L'objectif de cet exercice est de donner une sémantique à des expressions régulières simples comportant :
On spécifiera le langage reconnu par une expression régulière et on démontrera un certain nombre de propriétés.
RegExprExercise.thy
(:brush=isabelle:)
theory RegExprExercise
imports Main
begin
text ‹
A theory of simple regular expressions on an alphabet 'a.
We handle:
▪ the empty regular expression ε, which matches nothing
▪ the atomic regular expression, which matches its atom
▪ the alternative between two regular expressions, which matches either one or the other
▪ the sequence of regular expressions, which matches a sequence of matches of two REs
▪ the Kleene closure of a regular expression, which matches any sequence of matches of the RE
›
datatype 'a regexpr =
Empty (‹ε›)
| Atom 'a (‹<_>›)
| Alt ‹'a regexpr› ‹'a regexpr› (infixr ‹.|.› 65)
| Seq ‹'a regexpr› ‹'a regexpr› (infixr ‹.+.› 75)
| Star ‹'a regexpr› (‹_*›)
text ‹
Some examples on characters
›
term ‹<CHR a>›
term ‹<CHR a> .|. <CHR b>›
term ‹<CHR a>*›
term ‹(<CHR a> .|. <CHR b>)*›
term ‹(<CHR a> .|. <CHR b>)* .+. <CHR c>›
text ‹
Languages are sets of words, a word being an 'a list.
›
type_synonym 'a language = ‹'a list set›
text ‹
The Kleene closure of a language is the smallest set that contains:
▪ the empty word
▪ all concatenations of words of the language.

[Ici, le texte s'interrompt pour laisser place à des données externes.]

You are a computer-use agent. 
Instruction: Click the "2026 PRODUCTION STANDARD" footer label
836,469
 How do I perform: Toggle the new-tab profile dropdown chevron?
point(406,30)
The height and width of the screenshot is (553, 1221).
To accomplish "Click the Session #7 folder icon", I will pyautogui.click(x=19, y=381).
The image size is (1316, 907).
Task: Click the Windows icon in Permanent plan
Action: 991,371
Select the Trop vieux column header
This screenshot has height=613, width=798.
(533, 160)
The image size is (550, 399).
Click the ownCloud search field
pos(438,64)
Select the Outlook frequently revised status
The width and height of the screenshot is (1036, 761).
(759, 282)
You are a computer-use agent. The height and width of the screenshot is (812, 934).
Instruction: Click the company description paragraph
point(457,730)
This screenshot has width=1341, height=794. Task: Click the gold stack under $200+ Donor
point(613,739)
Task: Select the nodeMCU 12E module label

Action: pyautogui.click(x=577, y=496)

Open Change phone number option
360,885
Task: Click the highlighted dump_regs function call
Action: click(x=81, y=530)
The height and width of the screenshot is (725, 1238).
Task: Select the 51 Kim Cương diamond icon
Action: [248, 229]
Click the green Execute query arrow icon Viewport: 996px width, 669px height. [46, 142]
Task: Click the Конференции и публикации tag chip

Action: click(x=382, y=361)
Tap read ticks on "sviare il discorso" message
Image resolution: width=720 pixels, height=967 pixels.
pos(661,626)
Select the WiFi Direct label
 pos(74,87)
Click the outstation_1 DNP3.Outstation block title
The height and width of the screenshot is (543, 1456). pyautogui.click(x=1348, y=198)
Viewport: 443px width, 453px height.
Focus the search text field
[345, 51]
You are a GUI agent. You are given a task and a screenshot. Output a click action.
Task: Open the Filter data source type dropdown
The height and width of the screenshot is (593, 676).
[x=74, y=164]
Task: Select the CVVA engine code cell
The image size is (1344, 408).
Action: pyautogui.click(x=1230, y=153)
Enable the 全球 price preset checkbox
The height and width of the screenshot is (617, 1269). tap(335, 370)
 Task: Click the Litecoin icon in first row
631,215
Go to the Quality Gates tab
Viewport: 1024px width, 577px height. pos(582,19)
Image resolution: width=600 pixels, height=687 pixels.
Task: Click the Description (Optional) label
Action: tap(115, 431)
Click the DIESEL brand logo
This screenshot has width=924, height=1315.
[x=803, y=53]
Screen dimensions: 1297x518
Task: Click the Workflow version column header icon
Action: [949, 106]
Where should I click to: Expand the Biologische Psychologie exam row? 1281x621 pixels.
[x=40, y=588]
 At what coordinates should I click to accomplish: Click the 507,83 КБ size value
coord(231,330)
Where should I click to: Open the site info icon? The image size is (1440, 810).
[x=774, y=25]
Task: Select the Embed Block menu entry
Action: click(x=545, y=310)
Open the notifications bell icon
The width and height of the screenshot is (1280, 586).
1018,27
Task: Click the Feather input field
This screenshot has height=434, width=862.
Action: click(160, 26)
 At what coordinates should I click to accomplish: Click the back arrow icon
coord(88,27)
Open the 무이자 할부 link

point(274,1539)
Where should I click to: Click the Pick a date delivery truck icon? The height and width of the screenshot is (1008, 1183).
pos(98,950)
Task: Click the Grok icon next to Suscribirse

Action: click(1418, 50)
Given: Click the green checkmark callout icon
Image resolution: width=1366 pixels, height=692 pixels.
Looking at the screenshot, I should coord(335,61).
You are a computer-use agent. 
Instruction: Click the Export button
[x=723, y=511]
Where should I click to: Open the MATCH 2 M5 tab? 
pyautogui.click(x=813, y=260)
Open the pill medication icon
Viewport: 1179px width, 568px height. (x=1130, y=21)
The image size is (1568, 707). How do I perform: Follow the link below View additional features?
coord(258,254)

inductive_set is like inductive, but directly defines a set
›
inductive_set Kleene :: ‹'a language ⇒ 'a language› (‹_⋆›)
for L :: ‹'a language›
where
― ‹The empty word belongs to the Kleene closure›
Empty: ‹[] ∈ Kleene L›
― ‹Which other words belong to the closure? Think about 'append', the @ operator on lists›
| Cons: ‹⟦w ∈ L ⟧ ⟹ w ∈ Kleene L› ― ‹FIXME: this sets L⋆ = [] ∪ L›
text ‹
Language recognized by a regular expression
›
fun language :: ‹'a regexpr ⇒ 'a language›
where
Lang_Empty: ‹language ε = undefined›
| Lang_Atom: ‹language <a> = undefined›
| Lang_Alt: ‹language (r1 .|. r2) = undefined›
| Lang_Seq: ‹language (r1 .+. r2) = undefined›
| Lang_Star: ‹language (r*) = undefined›
section ‹Some properties›
text ‹What is the language of the empty regexpr?›
lemma epsilon_empty: ‹language ε = X›
sorry
text ‹And what about its Kleene closure?›
lemma ‹language (ε*) = X›
sorry
text ‹The alternative commutes›
lemma ‹A .|. B = B .|. A› ― ‹FIXME: I am wrong›
sorry
text ‹ε is left and right absorbant for the sequence›
lemma ‹ε .+. A = ε› sorry
lemma ‹A .+. ε = ε› sorry
― ‹FIXME: these lemmas are wrong, write the correct form and prove them›
text ‹ε is neutral for the alternative›
lemma ‹ε .|. A = A› sorry
lemma ‹A .|. ε = A› sorry
― ‹FIXME: these lemmas are wrong, write the correct form and prove them›
text ‹The language of a regexpr is included in its Kleene closure›
lemma kleene_includes: ‹something about r ⊆ someting about r*› ― ‹FIXME: I am wrong›
sorry
text ‹Correspondance between Kleene and Star›
lemma morph_kleene: ‹something about * = something about ⋆›
by simp
text ‹The Kleene closure is stable by concatenation›
lemma kleene_closed: ‹⟦w ∈ (L⋆); w' ∈ (L⋆)⟧ ⟹ w@w' ∈ (L⋆)›
sorry
text ‹Dual version for regexpr›
corollary kleene_closed': ‹True› ..
text ‹
Some checks on concrete strings and regexprs.
›
schematic_goal a_or_b_then_c_star:
‹language (((<CHR a> .|. <CHR b>) .+. <CHR c>)*) = ?X›
by simp
thm a_or_b_then_c_star
lemma ‹acbc ∈ language (((<CHR a> .|. <CHR b>) .+. <CHR c>)*)› (is ‹?w ∈ language (?R*)›)
proof -
have ‹ac ∈ language (?R)› by simp
hence 1:‹ac ∈ language (?R*)› using kleene_includes by blast
have ‹bc ∈ language (?R)› by simp
hence 2:‹bc ∈ language (?R*)› using kleene_includes by blast
have ‹?w = ac@bc› by simp
with kleene_closed'[OF 1 2] show ?thesis by presburger
qed
end
(:endbrush:)